Keywords: Antimicrobial stewardship, Rapid diagnostics, Acute respiratory tract infections, Pediatric
Abstract
Background
Empiric antibiotic treatment is common among children with acute respiratory tract infections (ARTI), despite infections being predominately viral. The use of molecular respiratory panel assays has become increasingly common for medical care of patients with ARTIs.
Study design
This was a 6-year retrospective, single-centered study of pediatric inpatients who tested positive for an ARTI respiratory pathogen. We examined the relationship between clinical outcomes and whether the patient was tested using the Luminex Respiratory Viral Panel ([RVP]; in-use: Dec. 2009 – Jul. 2012) or Biofire Respiratory Pathogen Panel ([RP]; in-use Aug. 2012 – Jun. 2016). The prevalence and duration of pre-test empiric antibiotics, post-test oseltamivir administration to influenza patients, chest x-rays and length of stay between the two assays was compared.
Results
A total of 5142 patients (1264 RVP; 3878 RP) were included. The median laboratory turn-around-time for RP was significantly shorter than RVP (1.4 vs. 27.1 h, respectively; p < .001). Patients tested with RP were less likely to receive empiric antibiotics (OR: 0.45; p < .001; 95% CI: 0.39, 0.52) and had a shorter duration of empiric broad-spectrum antibiotics (6.4 h vs. 32.9 h; p < .001) compared to RVP patients. RP influenza patients had increased oseltamivir use post- test compared to RVP influenza patients (OR: 13.56; p < .001; 95% CI: 7.29, 25.20).
Conclusions
Rapid molecular testing positively impacts patient management of ARTIs. Adopting assays with a shorter turn-around-time improves decision making by decreasing empirical antibiotic use and duration, decreasing chest x-rays, increasing timely oseltamivir administration, and reducing length of stay.
1. Background
Acute respiratory tract infections (ARTI) —including the common cold, otitis media, pharyngitis, acute bronchiolitis, and pneumonia—are the most common diagnoses among patients seeking medical care in the US, and account for the majority of all antibiotic prescriptions [1,2]. Donnelly et al. estimated that each year there are 43 million emergency department (ED) visits for patients <5 years of age with a diagnosis of ARTI (rate: 354 per 1000 ED visits). [3]. Antimicrobials are not indicated for the common cold, bronchitis/bronchiolitis and the vast majority of pharyngitis cases, and specific criteria exists to target appropriate antibiotic use for otitis media, sinusitis and streptococcal pharyngitis. Yet, antibiotic prescribing is very common among children with ARTI, for bronchitis (71%), sinusitis (89%), and acute otitis media (86%) [4]. A study evaluating bronchiolitis management before and after the 2006 AAP guidelines found a significant reduction in RSV testing (p < .001) and decreased corticosteroids and bronchodilators use (p < .001) [5]. However, the trend in antibiotic use did not change (p = .07) in the post-AAP guideline period further highlighting the significant problem of overuse of antibiotics for ARTI.

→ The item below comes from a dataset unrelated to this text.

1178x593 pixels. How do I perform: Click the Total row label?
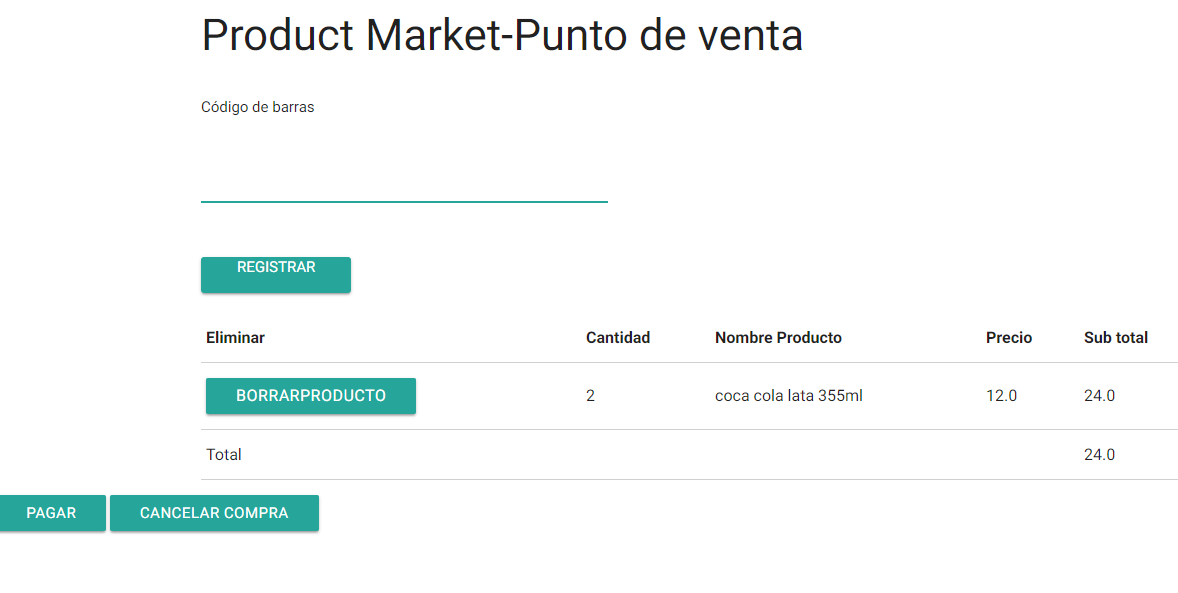pos(224,455)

While the use of stringent diagnostic criteria to confirm the diagnosis of ARTI is key in optimizing antibiotic prescribing, empiric treatment for ARTI remains common because viral symptoms are often clinically similar and difficult to distinguish from those caused by bacteria. Therefore, laboratory testing that provides accurate and prompt detection of pathogens associated with respiratory infections is important for proper patient care management. Molecular respiratory panel (MRP) assays are becoming increasingly popular due to their ability to detect multiple pathogens with high sensitivity and specificity and documented cost savings [[6], [7], [8]]. While research has demonstrated that MRPs may have a positive impact on patient outcomes such as decreasing empiric antibiotic exposures, length of hospital stay (LOS), and improving timely oseltamivir treatment for influenza patients [[9], [10], [11], [12], [13], [14]], there is a dearth of information on whether this clinical impact is conditional on the turn-around-time (TAT) of the MRP assay.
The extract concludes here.